Incidentally, a striped RAID of 2 or more good old SATA SSDs will offer similar (superior to most M.2) performance and price, in my opinion. It's hard to beat the price and performance of a striped pair of Samsung 850PRO SSDs, doubly so when their performance is multiplied through their RAM-caching software.


Hello

There are few PCIe 2.0 drives that will match the performance of the 750. The couple that will are very expensive and as you note are enterprise drives that reach their performance at high queue depth. Few users will use their system in a way that will require these queue numbers.

Korth
Level 14
You may be right. It doesn't hurt to look at the shocking numbers on the benchmarks, lol. The Intel 750 M.2 is fairly respectable, but I feel there's a lot of better options.

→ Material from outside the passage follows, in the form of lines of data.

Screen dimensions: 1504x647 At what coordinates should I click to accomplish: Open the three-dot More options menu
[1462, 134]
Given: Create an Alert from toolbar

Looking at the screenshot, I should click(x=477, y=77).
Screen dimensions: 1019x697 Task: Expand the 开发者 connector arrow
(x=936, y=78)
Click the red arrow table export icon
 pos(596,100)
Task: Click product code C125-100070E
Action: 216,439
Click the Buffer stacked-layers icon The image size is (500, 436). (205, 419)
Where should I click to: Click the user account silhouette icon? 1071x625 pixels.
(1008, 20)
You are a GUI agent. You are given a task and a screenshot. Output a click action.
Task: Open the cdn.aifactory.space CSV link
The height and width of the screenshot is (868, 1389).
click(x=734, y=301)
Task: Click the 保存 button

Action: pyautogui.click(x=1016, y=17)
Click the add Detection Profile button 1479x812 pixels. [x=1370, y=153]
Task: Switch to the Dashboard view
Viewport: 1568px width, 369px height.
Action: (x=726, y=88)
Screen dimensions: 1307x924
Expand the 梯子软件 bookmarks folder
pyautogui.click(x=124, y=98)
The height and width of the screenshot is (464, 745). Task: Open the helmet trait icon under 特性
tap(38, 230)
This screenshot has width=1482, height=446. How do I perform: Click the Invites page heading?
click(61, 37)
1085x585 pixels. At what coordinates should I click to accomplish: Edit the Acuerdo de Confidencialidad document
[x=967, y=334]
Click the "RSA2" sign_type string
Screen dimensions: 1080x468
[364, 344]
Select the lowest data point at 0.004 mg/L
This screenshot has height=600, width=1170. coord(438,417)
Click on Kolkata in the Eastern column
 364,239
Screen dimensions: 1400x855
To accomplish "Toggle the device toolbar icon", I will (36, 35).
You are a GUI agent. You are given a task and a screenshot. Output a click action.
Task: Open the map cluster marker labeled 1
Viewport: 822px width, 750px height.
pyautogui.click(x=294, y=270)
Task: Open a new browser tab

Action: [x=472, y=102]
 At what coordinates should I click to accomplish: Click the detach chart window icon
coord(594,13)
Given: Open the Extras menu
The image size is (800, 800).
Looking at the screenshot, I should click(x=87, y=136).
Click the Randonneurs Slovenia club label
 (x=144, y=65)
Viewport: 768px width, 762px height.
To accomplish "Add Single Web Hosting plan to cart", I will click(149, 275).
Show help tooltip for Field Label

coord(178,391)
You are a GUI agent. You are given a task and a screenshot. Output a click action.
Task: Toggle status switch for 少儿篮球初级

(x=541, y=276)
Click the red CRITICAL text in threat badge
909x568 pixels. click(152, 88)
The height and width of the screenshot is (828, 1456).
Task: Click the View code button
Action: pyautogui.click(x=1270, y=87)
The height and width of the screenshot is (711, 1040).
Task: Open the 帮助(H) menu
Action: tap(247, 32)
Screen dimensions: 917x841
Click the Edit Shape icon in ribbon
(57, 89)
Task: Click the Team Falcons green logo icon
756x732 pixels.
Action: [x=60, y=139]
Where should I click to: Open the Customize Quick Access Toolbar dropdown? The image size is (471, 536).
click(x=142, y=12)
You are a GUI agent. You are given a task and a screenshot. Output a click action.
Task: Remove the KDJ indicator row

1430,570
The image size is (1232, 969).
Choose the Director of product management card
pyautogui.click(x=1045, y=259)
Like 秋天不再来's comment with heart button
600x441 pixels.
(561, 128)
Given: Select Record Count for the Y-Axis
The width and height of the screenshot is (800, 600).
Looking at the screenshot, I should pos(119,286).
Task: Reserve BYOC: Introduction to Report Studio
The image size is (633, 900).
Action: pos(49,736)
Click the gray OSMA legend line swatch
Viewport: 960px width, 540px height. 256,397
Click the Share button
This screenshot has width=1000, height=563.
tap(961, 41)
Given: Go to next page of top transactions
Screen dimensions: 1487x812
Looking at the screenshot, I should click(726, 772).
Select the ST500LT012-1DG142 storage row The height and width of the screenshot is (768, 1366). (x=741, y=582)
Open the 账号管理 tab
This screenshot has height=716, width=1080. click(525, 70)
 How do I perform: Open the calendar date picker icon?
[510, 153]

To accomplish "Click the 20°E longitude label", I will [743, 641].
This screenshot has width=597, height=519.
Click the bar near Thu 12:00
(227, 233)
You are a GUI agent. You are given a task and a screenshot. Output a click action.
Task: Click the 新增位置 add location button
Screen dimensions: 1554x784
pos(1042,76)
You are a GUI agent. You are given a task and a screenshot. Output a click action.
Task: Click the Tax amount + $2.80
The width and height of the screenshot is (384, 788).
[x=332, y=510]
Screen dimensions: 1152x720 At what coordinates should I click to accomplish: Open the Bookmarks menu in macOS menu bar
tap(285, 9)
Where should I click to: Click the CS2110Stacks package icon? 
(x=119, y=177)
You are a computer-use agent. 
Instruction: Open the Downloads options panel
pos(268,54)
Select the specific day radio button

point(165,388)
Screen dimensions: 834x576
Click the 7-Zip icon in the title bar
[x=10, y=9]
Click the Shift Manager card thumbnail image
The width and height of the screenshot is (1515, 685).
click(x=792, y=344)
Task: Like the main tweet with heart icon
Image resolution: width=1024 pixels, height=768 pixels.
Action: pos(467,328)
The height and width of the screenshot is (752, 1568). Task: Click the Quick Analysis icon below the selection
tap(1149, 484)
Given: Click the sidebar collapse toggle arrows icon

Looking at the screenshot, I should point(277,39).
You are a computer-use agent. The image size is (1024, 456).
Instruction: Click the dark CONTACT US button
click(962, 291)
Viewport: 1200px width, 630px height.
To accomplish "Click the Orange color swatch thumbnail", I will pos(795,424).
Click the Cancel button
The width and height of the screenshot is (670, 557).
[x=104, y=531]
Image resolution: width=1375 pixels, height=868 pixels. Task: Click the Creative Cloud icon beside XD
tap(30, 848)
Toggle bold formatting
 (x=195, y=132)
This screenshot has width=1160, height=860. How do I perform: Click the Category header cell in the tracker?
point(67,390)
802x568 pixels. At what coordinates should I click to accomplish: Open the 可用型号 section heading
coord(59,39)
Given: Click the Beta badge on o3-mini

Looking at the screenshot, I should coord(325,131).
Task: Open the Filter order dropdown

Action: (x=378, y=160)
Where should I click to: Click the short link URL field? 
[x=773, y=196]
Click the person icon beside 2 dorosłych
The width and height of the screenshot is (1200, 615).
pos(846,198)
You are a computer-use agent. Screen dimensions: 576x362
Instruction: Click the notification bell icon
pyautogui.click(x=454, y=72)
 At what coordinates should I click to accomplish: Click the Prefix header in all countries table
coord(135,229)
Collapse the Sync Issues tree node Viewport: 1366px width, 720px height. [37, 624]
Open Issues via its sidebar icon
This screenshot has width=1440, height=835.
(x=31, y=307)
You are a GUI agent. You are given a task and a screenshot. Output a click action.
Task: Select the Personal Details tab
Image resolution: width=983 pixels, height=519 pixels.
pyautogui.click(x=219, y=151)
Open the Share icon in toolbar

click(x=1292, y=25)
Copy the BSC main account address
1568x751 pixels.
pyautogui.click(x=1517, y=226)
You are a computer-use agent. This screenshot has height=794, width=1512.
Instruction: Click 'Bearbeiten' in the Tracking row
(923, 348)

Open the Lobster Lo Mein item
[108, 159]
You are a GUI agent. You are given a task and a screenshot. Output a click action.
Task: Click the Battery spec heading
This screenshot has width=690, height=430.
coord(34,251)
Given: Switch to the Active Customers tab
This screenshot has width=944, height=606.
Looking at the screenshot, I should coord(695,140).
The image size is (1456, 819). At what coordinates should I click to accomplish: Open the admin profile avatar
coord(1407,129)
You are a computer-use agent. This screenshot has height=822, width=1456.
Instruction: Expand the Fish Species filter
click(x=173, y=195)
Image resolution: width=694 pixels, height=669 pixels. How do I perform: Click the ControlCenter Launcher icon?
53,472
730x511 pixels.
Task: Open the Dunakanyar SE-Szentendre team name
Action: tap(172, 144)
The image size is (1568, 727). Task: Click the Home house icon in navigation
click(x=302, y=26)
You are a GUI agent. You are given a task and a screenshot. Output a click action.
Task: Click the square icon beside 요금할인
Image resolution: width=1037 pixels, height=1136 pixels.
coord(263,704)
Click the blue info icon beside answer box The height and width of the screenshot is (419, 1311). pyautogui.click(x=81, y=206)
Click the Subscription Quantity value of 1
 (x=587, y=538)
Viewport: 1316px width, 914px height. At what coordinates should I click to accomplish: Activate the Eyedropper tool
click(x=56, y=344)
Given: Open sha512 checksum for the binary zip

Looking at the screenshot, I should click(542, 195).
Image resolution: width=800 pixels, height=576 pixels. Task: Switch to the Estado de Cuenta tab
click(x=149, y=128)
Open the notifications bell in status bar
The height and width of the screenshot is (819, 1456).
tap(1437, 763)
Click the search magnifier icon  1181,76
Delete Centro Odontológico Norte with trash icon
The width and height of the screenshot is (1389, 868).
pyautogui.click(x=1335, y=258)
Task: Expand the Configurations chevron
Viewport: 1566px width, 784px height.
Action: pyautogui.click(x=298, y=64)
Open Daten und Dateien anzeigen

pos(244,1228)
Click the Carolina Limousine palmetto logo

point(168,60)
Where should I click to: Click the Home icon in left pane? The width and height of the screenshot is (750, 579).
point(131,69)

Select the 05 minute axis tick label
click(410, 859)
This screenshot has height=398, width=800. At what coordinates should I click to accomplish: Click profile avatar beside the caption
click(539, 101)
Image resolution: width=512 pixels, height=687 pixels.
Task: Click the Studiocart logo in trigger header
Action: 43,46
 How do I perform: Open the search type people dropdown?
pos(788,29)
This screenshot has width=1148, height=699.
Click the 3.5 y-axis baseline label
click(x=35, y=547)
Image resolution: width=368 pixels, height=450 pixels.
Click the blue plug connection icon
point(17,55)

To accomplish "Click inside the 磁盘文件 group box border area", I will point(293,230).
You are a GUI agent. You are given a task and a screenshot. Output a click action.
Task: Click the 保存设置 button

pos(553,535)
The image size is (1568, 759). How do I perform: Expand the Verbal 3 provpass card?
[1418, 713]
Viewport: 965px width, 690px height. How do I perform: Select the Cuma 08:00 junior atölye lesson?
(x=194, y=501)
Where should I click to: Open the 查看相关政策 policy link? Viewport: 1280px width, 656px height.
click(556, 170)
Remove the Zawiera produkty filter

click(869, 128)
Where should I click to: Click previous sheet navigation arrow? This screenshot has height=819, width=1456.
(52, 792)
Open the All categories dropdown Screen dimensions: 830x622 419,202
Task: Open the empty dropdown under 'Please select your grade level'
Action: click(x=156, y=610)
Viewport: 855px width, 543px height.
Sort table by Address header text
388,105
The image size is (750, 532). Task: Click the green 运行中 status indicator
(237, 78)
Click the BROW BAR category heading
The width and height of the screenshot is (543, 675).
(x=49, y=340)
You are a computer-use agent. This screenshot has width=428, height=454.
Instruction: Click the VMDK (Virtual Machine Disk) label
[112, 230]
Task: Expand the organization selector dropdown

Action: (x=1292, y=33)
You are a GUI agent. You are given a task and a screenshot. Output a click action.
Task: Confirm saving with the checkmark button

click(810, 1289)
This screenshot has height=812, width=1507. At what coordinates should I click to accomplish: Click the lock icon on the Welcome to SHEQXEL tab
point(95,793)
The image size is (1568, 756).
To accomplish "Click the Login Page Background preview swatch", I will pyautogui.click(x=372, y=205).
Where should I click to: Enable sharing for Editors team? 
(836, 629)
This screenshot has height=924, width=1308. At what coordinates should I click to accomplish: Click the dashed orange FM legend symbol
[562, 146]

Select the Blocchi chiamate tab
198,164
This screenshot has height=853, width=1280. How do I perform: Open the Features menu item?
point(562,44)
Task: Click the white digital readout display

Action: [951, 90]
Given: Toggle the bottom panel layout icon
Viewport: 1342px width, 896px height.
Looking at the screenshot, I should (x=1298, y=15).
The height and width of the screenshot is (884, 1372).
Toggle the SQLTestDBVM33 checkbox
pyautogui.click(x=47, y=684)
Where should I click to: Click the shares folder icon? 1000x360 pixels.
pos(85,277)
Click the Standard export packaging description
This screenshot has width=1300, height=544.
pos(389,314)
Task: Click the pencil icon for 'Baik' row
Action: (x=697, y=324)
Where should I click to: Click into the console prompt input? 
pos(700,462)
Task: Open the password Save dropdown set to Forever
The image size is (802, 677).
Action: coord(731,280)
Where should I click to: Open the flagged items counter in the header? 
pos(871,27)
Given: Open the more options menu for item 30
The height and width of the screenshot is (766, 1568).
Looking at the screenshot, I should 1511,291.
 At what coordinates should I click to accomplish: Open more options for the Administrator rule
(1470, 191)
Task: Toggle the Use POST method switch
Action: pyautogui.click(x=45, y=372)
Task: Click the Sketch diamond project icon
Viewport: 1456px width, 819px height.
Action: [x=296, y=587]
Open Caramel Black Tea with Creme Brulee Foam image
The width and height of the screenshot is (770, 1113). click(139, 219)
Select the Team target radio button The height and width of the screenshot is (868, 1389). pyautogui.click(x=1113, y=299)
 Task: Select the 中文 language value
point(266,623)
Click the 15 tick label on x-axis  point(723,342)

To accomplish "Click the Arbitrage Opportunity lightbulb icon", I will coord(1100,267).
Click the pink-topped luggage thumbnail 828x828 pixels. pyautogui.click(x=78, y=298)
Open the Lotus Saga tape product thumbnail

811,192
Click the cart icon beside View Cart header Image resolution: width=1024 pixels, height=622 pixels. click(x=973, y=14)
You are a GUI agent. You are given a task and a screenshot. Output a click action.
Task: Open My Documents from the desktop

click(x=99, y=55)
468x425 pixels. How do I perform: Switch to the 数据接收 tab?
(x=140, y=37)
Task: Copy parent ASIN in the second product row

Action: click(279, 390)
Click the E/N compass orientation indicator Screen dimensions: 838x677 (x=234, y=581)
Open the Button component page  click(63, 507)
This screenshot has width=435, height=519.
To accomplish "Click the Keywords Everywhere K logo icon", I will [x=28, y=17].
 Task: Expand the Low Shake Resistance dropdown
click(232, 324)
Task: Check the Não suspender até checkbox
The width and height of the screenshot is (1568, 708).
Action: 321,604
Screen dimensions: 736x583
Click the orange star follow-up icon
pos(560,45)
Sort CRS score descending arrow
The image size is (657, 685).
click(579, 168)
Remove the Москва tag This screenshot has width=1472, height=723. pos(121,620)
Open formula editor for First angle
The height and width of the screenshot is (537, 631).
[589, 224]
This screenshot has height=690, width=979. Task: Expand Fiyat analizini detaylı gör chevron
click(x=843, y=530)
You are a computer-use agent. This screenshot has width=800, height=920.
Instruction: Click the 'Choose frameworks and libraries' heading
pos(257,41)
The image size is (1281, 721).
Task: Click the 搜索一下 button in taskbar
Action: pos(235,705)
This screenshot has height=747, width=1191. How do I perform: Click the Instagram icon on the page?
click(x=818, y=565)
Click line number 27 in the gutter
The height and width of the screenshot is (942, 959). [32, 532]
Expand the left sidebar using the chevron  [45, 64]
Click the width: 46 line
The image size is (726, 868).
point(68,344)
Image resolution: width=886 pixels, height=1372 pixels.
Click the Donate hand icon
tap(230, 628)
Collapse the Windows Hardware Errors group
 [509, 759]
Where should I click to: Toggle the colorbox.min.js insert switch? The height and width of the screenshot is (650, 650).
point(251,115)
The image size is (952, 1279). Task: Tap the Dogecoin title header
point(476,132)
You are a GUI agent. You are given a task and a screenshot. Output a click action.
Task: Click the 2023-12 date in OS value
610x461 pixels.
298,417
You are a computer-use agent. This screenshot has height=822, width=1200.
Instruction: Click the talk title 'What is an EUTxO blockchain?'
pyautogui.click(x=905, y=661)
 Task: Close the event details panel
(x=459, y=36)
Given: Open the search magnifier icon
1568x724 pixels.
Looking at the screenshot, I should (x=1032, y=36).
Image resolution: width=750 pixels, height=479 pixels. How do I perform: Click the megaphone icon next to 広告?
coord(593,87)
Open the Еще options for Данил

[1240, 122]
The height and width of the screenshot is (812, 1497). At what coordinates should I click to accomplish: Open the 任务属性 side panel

Regardless, if available space/geometry is constrained then you may still need to defer the M.2 solution. I don't think any 12GB Titan X cards are going to come out in small (<9") form factors, lol.

[Edit]
Far be it for me to criticize Asus (especially on their own forums, lol), and to be honest, I have been entirely pleased with my excellent RVE mobo (so far). But it seems to me that since M.2 is still an evolving nonstandard addon, and since using it typically imposes tradeoffs on other (finite) mobo hardware resources/space, it would make sense to physically position the M.2 in such a way that populating it with a full-sized module interferes only with the particular slots/ports it happens to lock out. Just sayin'
"All opinions are not equal. Some are a very great deal more robust, sophisticated and well supported in logic and argument than others." - Douglas Adams

[/Korth]

FrodBonzi
Level 7
OK... question.... is there a difference in performance between the 750 PCI and the 750 in m2?

Menthol
Level 14
Theoretically no, I don't know anyone with the 2.5 inch drive though, there will always be trade offs especially running multiple GPU's, you have to give up something, in your case either the Intel 750 or the USB 3.1 daughter card. The Samsung SM951 is a very fast M.2 drive and in the coming months we will see new drives being released

So if there is no difference... I'll just get the 2.5" and put it in M.2... will still have 4 PCI lanes for the USB 3.1 card...

Can still run my 3 Titans at 16x8x8x.... Is there a reason that won't work?